*TO DO*
Write out the blog post "The Hitchhiker's Guide to the Family" below in full, word for word.

*EXCERPT*
──────────

The Hitchhiker’s Guide to the Family

Apologies for the massive expanse of time between my last post and this one. It’s been a while. I’ve been so busy that the most I’ve been able to do on this site is keep the gigs page up to date! And hey, I’ve introduced a gig archive section, because everyone wants a record of almost completely useless information, don’t they?! So things have been pretty exciting on here. Not.

But what I’ve been busy doing, actually is, I think, pretty exciting. A number of things have been eating up my time, some more interesting than others, but I’m not here to write about the emergency meeting my housemates and I called in order to deduce what was causing our tumble-dryer to start customising everyone’s clothes in the style of a Jackson Pollock painting (it was an ink cartridge trapped in the filter), or the production of Blue/Orange in which I played Bruce last week, or the mountains of cake we begrudgingly worked our way through after the birthdays of both Millie and Jenna over the weekend, or the fact that we turned my front room upside down into a makeshift film set to make the Method trailer (it will be online soon).

──────────

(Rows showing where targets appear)

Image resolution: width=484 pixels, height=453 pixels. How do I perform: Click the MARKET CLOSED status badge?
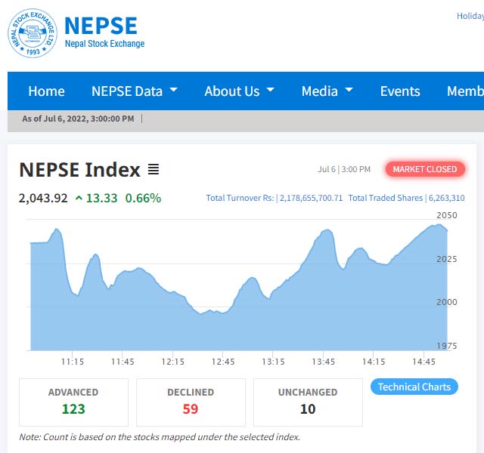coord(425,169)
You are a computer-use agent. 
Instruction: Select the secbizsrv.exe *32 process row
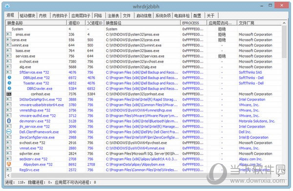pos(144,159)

──────────

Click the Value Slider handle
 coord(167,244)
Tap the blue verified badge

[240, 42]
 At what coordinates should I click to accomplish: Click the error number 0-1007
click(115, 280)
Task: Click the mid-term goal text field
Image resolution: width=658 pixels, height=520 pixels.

──────────

*RESPONSE TO THE TASK*
The Hitchhiker’s Guide to the Family

Apologies for the massive expanse of time between my last post and this one. It’s been a while. I’ve been so busy that the most I’ve been able to do on this site is keep the gigs page up to date! And hey, I’ve introduced a gig archive section, because everyone wants a record of almost completely useless information, don’t they?! So things have been pretty exciting on here. Not.

But what I’ve been busy doing, actually is, I think, pretty exciting. A number of things have been eating up my time, some more interesting than others, but I’m not here to write about the emergency meeting my housemates and I called in order to deduce what was causing our tumble-dryer to start customising everyone’s clothes in the style of a Jackson Pollock painting (it was an ink cartridge trapped in the filter), or the production of Blue/Orange in which I played Bruce last week, or the mountains of cake we begrudgingly worked our way through after the birthdays of both Millie and Jenna over the weekend, or the fact that we turned my front room upside down into a makeshift film set to make the Method trailer (it will be online soon).